Exercise prompt
Would you please repeat, word for word, only the lines from the one holding "Screen dimensions: 437x778" through the one holding "Task: Click sort icon in Traffic column" in the material below, without the pictures?
BEGIN Material supplied
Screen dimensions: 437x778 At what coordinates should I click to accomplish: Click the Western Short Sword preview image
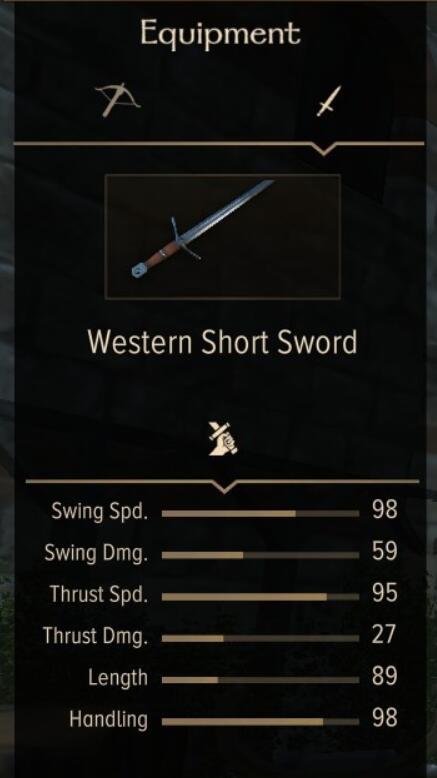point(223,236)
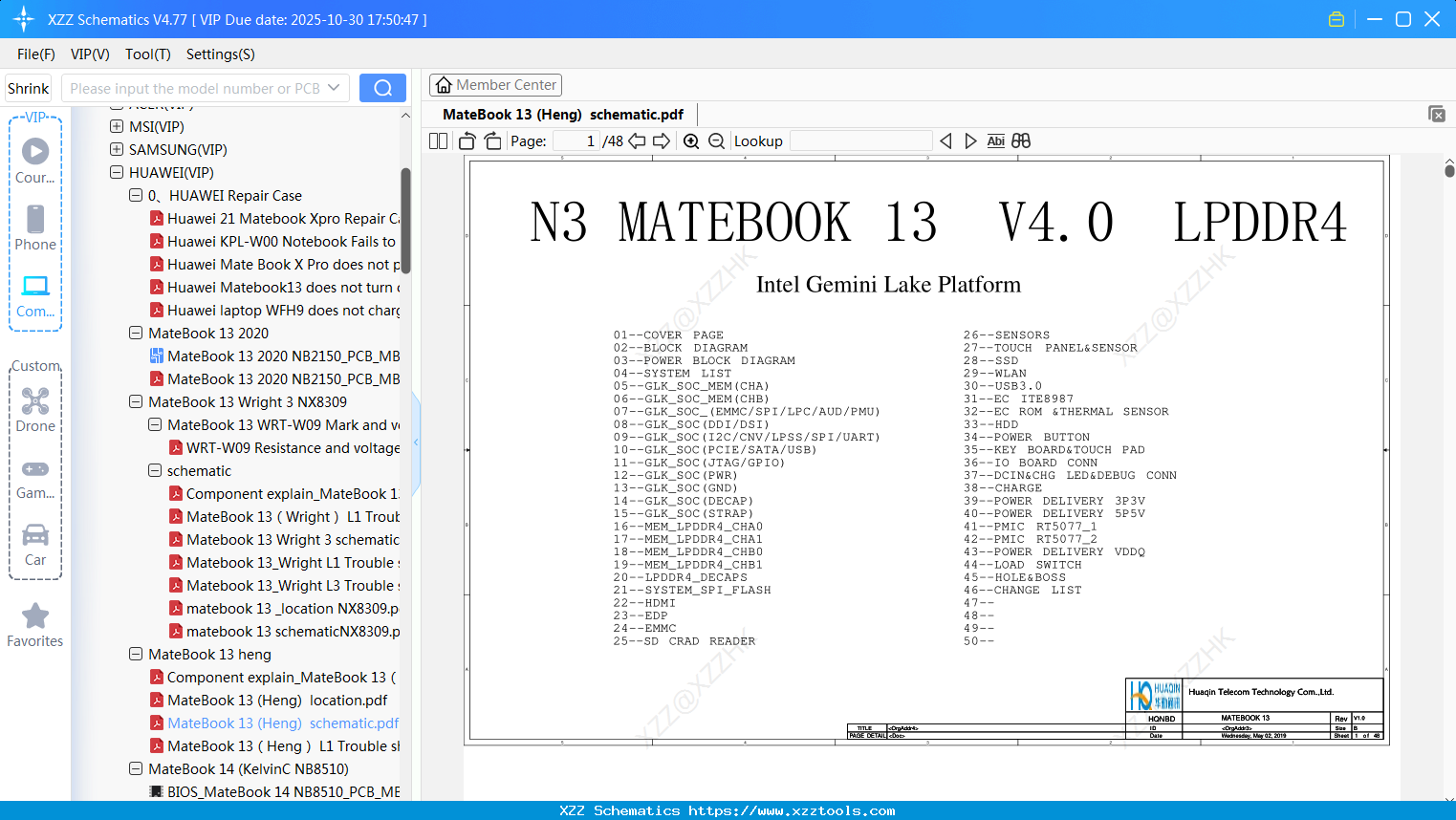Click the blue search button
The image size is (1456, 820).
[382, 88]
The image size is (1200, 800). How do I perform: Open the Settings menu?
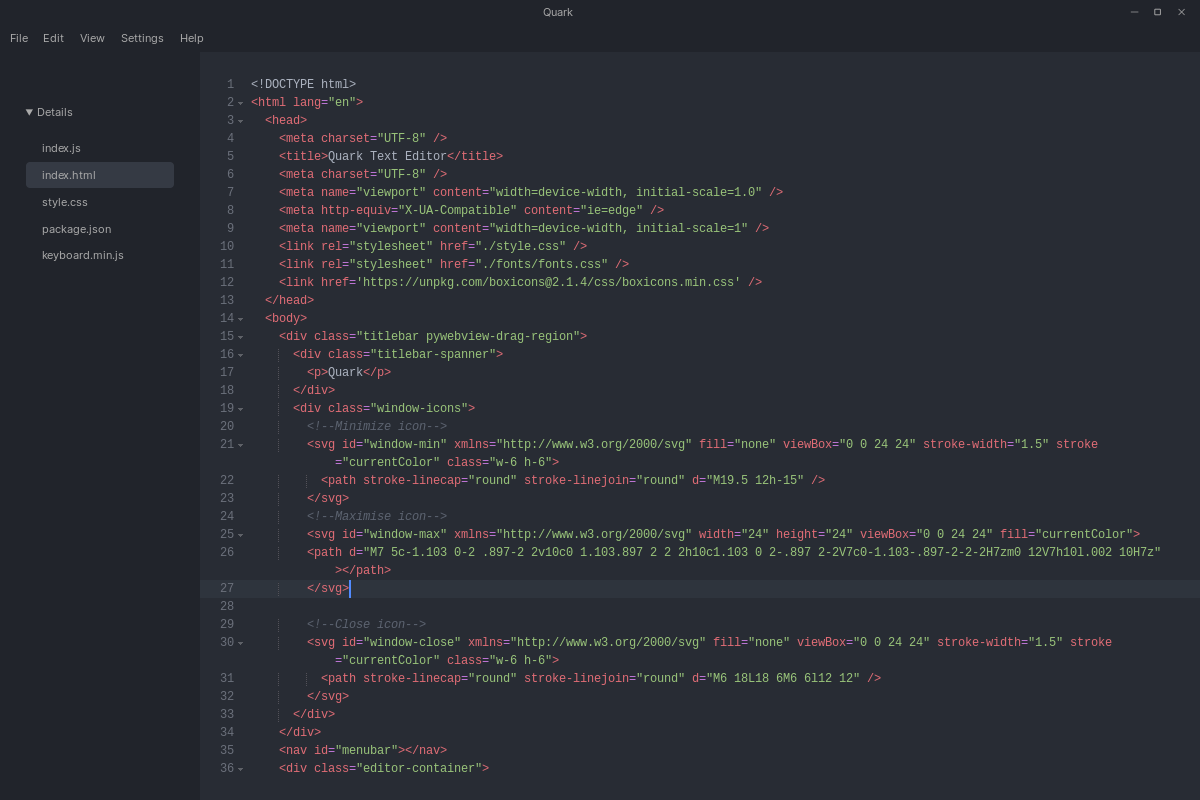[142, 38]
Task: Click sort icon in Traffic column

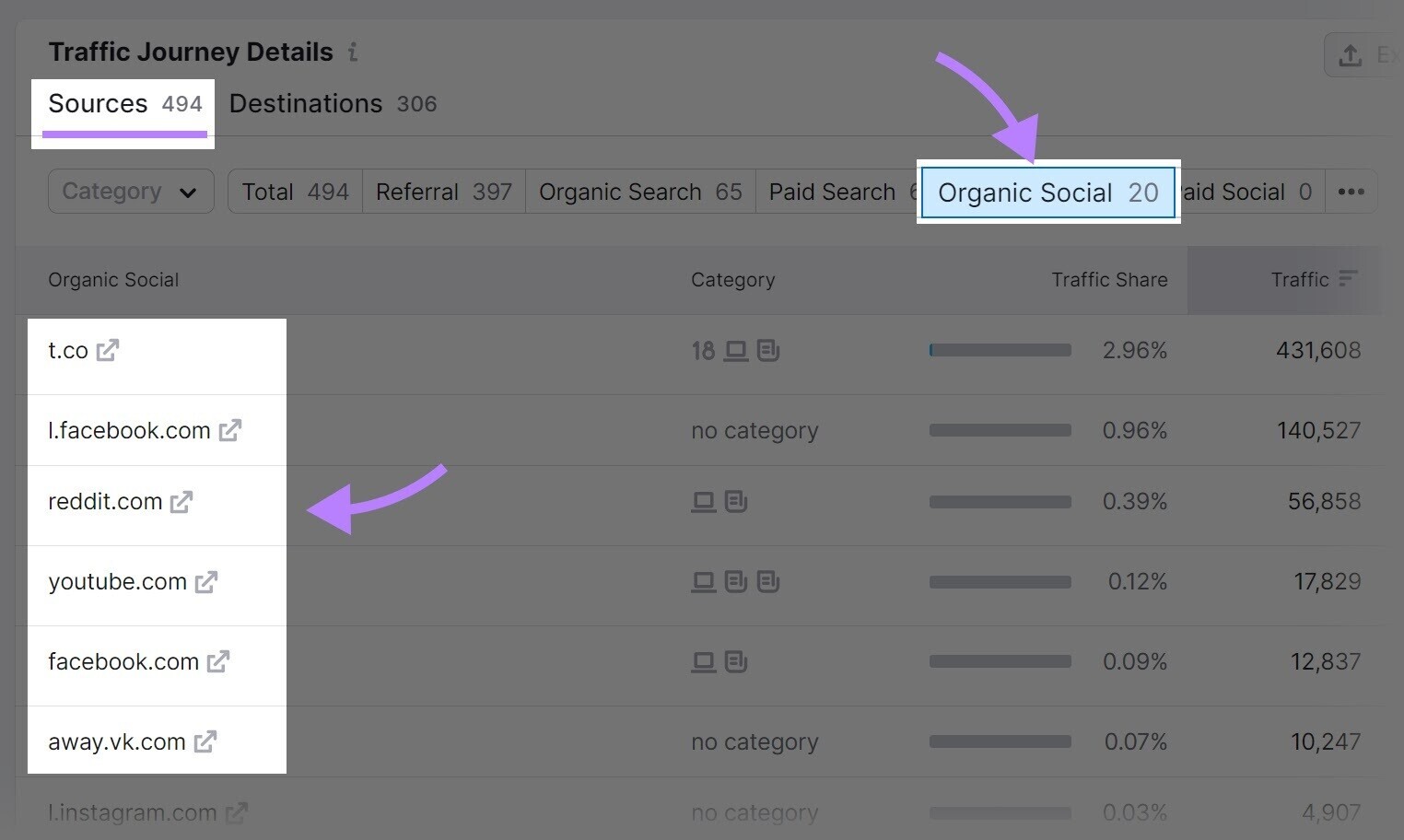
END Material supplied
BEGIN Material supplied
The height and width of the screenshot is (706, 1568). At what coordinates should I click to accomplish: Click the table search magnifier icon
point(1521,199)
END Material supplied
Task output
Screen dimensions: 437x778 At what coordinates should I click to accomplish: Click the Western Short Sword preview image
point(223,236)
Click the blue search button
The image size is (1456, 820).
[382, 88]
The image size is (1200, 800). How do I perform: Open the Settings menu?
[142, 38]
Task: Click sort icon in Traffic column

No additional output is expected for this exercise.